Anthony is promoted to corporal. Gloria’s letters become more hurried and less frequent. She no longer mentions the possibility of her coming south. The next summer, Anthony learns that his division is moving to a different camp. He goes to bid Dot farewell. She is beside herself and threatens to commit suicide if he should leave her. He tells her that this parting was inevitable.
In September, as he adjusts to the surroundings of his new camp, Camp Boone in Mississippi, he writes Gloria to hear what the matter is with her; he has not received a letter from her in two weeks. He worries that she might have found someone else, just as he has. Dot has followed him to Mississippi and stays in a boarding house that Anthony pays for. To do this, he has to borrow money from his broker. He is trying to find some way to break it off with her and have Gloria come to the South because he is anxious at not having heard from her.
Dot calls him to tell him good-bye. Anthony is at first relieved until he begins to suspect that she is intending to kill herself. He manages to get to town and find her, but he feels furious that this whole charade was a ploy to get him to come to her. He heads back to camp and gives a false name in order to be able to enter. He is identified by a townsman, however, and is reduced in rank and confined to base. He becomes depressed, slips out of camp to go downtown, and is again caught and placed in the guardhouse. This time he is headed for a trial.

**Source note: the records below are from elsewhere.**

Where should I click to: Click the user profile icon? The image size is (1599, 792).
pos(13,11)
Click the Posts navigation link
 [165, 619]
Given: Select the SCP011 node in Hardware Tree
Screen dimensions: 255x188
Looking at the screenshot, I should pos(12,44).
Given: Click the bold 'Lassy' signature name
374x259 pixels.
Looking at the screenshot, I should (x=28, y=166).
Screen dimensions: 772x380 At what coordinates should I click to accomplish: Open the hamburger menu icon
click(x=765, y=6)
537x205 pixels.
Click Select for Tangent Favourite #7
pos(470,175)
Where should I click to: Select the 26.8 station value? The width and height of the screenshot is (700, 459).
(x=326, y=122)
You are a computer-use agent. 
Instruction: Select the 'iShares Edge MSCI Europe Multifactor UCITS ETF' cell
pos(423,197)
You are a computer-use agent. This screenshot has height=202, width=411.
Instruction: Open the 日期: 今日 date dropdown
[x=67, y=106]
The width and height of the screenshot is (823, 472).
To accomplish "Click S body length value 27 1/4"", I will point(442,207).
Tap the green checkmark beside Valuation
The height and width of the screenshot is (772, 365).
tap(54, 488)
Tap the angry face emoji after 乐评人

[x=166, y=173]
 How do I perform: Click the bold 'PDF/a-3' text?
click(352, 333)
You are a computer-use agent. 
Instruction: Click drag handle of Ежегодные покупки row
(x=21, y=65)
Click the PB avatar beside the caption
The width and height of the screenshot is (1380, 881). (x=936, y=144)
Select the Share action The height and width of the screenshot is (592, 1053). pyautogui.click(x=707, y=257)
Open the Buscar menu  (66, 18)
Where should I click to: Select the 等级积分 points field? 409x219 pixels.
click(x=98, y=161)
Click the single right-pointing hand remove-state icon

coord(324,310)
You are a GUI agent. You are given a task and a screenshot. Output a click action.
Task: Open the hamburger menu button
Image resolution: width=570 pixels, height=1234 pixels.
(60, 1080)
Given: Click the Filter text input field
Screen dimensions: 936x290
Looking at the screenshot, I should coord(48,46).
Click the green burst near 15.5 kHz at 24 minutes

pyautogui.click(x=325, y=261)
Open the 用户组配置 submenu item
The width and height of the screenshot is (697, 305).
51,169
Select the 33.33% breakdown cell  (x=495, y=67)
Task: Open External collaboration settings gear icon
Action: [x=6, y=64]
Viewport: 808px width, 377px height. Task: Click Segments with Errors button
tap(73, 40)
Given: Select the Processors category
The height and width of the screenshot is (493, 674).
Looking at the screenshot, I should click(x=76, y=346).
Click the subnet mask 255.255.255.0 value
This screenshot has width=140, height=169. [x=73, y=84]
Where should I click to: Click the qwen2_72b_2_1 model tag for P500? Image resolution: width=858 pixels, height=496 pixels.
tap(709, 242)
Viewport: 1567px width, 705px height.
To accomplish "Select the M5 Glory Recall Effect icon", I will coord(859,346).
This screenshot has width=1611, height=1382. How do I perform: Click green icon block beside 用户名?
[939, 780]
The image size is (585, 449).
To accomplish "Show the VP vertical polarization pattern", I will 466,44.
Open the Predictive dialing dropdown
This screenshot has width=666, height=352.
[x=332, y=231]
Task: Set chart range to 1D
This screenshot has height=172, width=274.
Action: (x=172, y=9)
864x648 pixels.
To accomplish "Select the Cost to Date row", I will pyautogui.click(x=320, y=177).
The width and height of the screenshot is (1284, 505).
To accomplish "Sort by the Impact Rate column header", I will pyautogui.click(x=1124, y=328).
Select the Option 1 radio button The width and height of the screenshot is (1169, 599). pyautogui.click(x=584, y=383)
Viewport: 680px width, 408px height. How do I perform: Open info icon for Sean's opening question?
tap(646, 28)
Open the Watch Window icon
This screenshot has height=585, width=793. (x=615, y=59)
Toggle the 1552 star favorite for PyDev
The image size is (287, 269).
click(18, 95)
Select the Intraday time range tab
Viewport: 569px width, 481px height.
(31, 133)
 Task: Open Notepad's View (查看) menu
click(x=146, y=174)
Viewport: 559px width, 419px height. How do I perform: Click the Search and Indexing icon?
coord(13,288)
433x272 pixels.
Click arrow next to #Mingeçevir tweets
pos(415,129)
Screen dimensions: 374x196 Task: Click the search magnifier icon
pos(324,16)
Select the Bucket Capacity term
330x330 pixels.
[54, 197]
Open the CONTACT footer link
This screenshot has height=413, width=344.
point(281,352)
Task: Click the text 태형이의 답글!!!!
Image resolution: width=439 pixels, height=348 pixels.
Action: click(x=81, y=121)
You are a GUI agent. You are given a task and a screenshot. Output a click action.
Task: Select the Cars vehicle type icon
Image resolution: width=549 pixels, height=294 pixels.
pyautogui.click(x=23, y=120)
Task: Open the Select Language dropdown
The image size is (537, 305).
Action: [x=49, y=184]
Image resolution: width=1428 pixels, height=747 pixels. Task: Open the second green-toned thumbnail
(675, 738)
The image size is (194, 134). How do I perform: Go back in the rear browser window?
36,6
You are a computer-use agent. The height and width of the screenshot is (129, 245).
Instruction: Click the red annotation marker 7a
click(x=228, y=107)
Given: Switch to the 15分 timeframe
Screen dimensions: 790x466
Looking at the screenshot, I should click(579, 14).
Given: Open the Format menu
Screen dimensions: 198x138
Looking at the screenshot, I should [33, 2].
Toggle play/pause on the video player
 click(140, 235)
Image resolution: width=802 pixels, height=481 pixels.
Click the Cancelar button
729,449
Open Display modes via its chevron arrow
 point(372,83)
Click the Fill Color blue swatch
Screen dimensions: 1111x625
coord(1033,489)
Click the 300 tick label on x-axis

As he waits for his hearing, Anthony receives a letter from Gloria. The case against his grandfather’s will is soon to come up and she wants him to come home. She is cold and distant and says they need to talk about several matters. Providentially, Anthony comes down with influenza and is sent to the hospital. He recovers in time enough to go with his regiment to a new camp in Long Island. He is there when he learns that Germany has surrendered. He returns to New York and is reunited with Gloria.